#### RECORDS TO USE ####

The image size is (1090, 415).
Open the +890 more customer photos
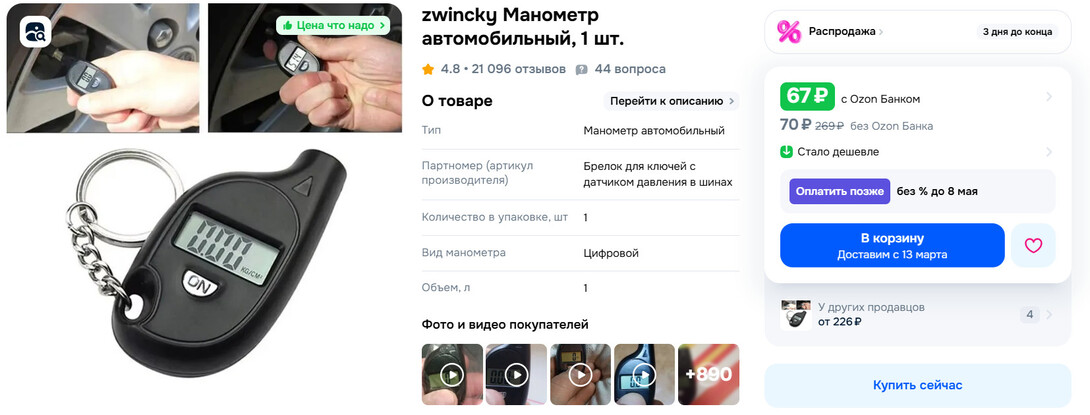pos(708,375)
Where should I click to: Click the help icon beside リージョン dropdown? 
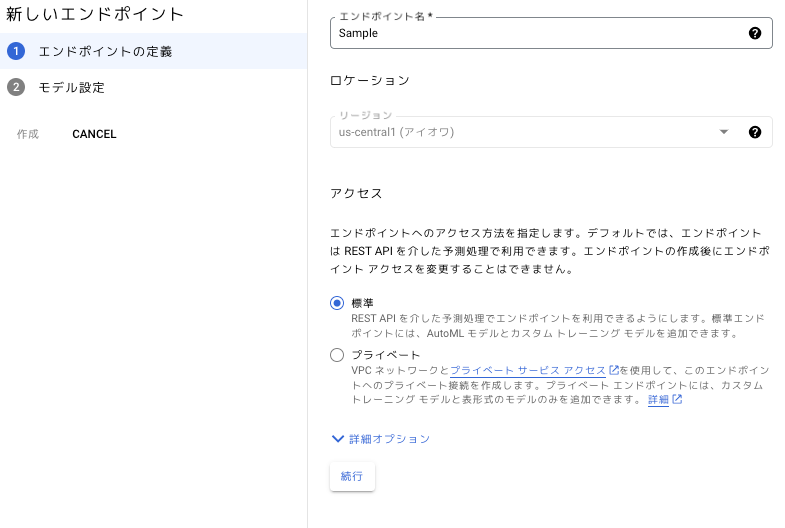tap(755, 132)
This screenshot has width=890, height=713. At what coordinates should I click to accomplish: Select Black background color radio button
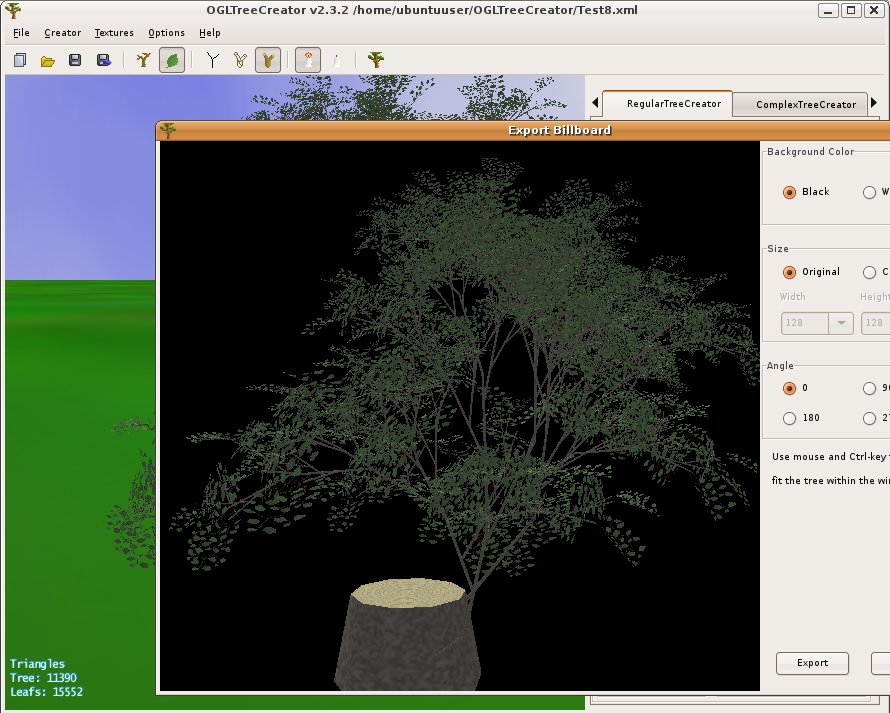(x=790, y=192)
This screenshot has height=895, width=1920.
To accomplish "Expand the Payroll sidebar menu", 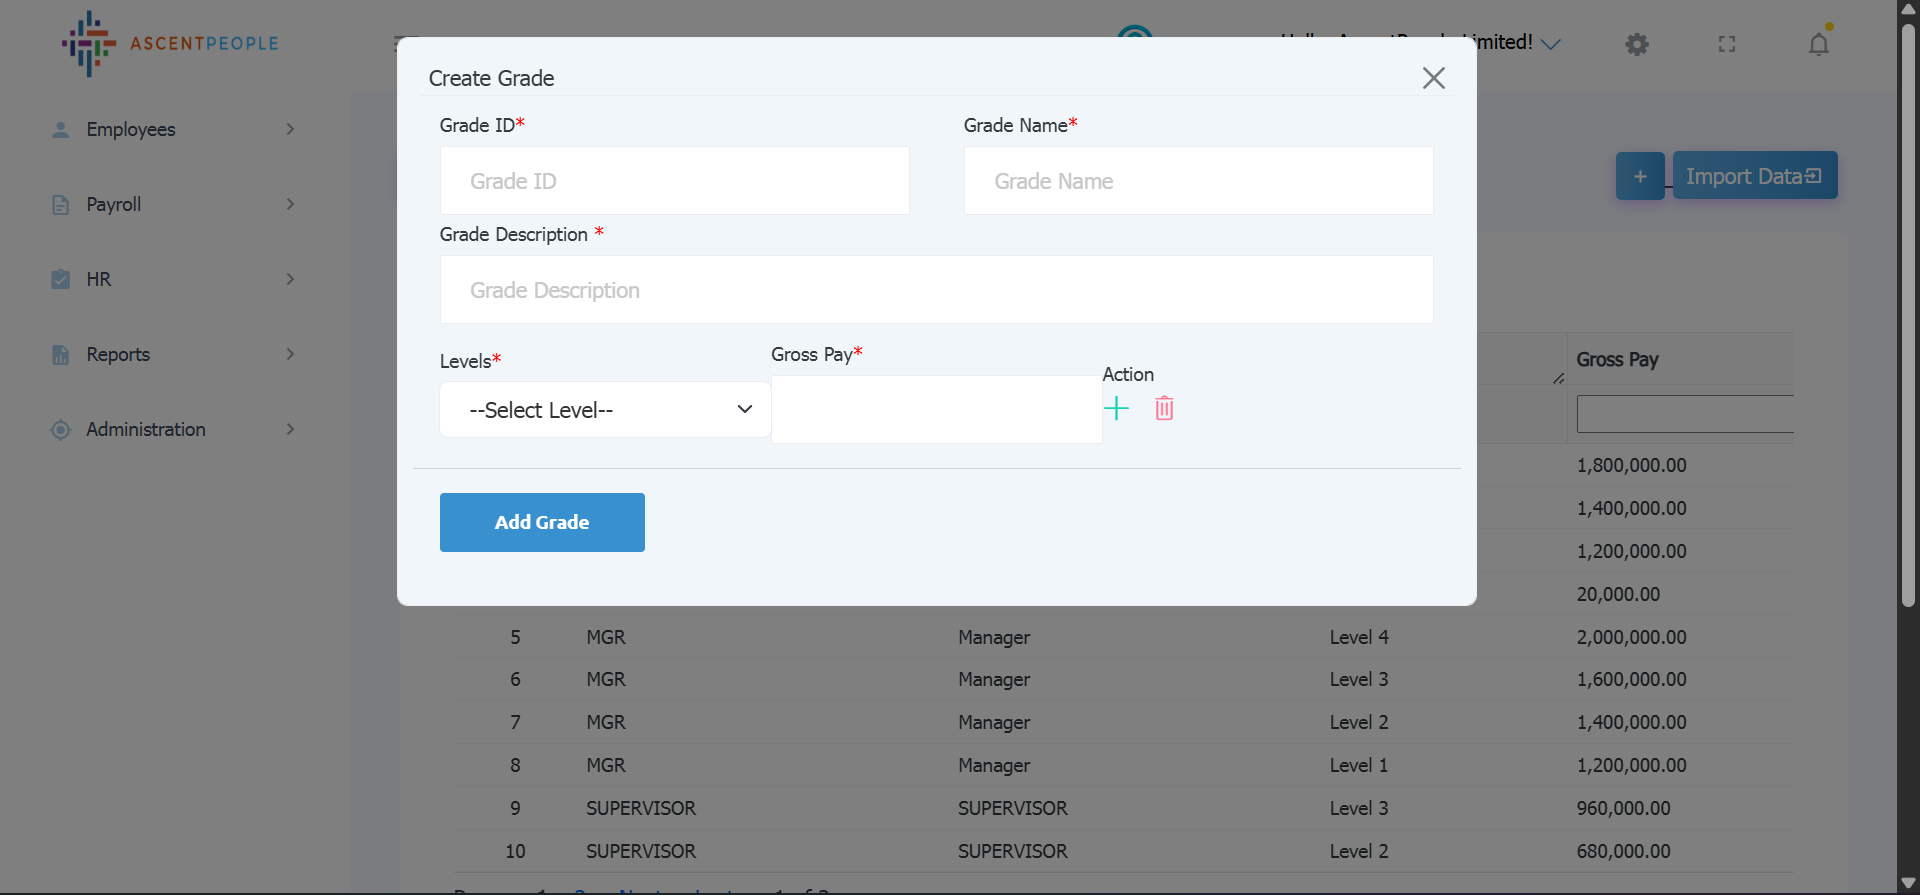I will point(172,204).
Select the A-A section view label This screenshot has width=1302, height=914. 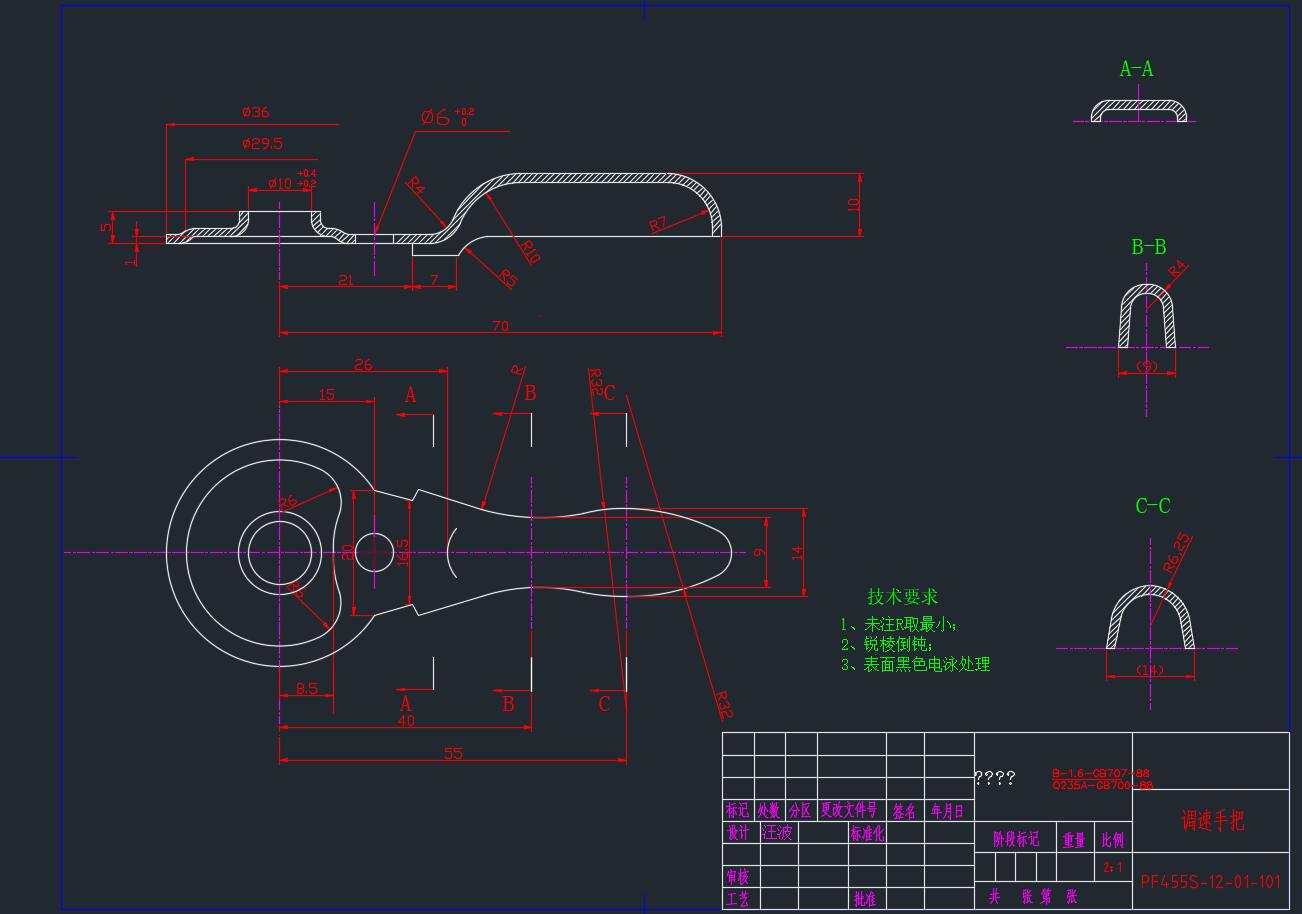[x=1136, y=69]

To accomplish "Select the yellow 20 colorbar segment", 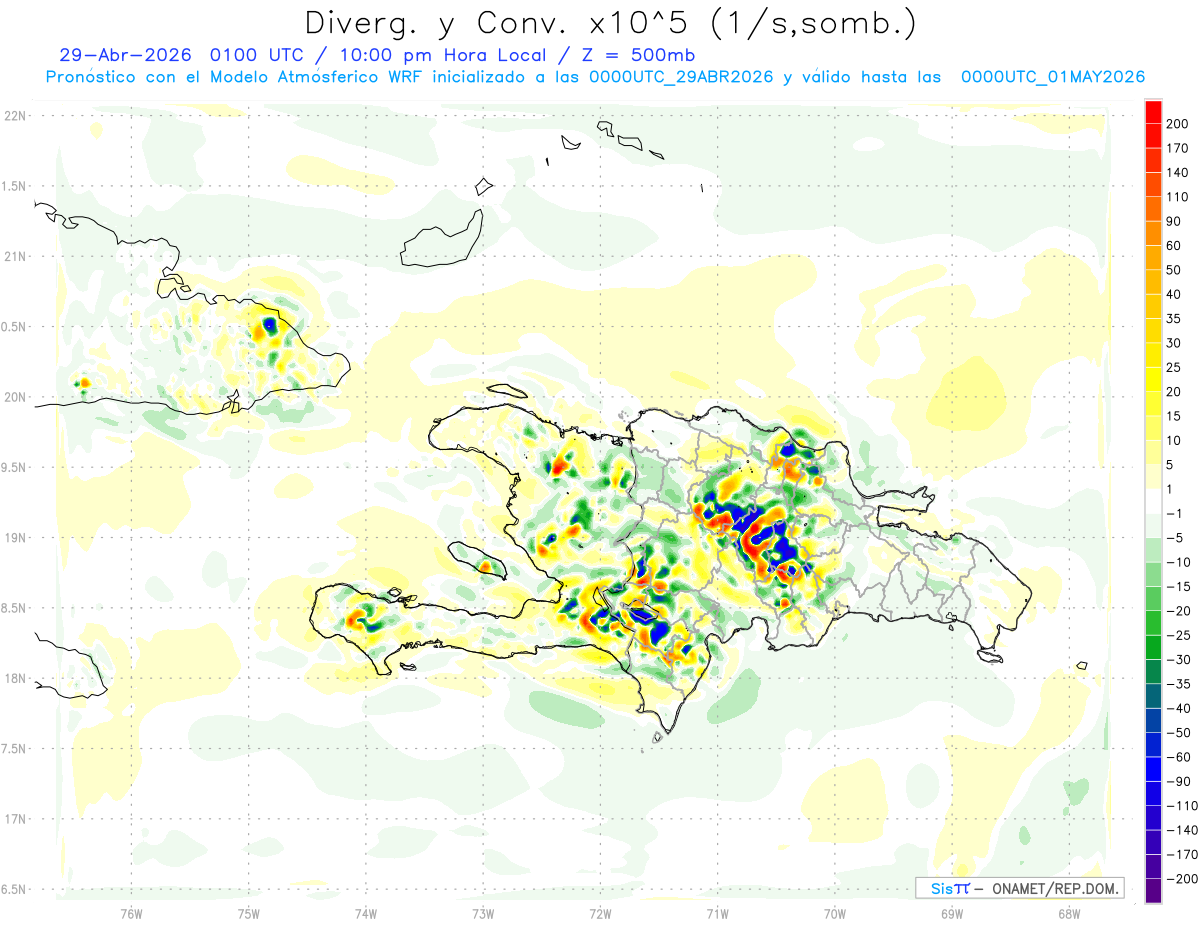I will (1153, 379).
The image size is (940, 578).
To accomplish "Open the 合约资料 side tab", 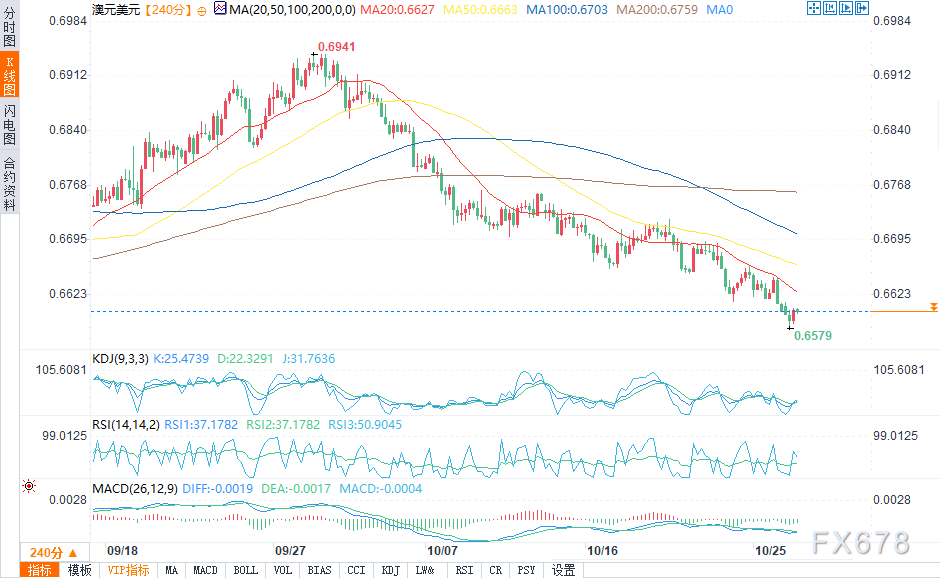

####

[THE TASK]
Report how many lines in the data include the word "size". Nothing else is needed.

[EXERCISE RESULT]
2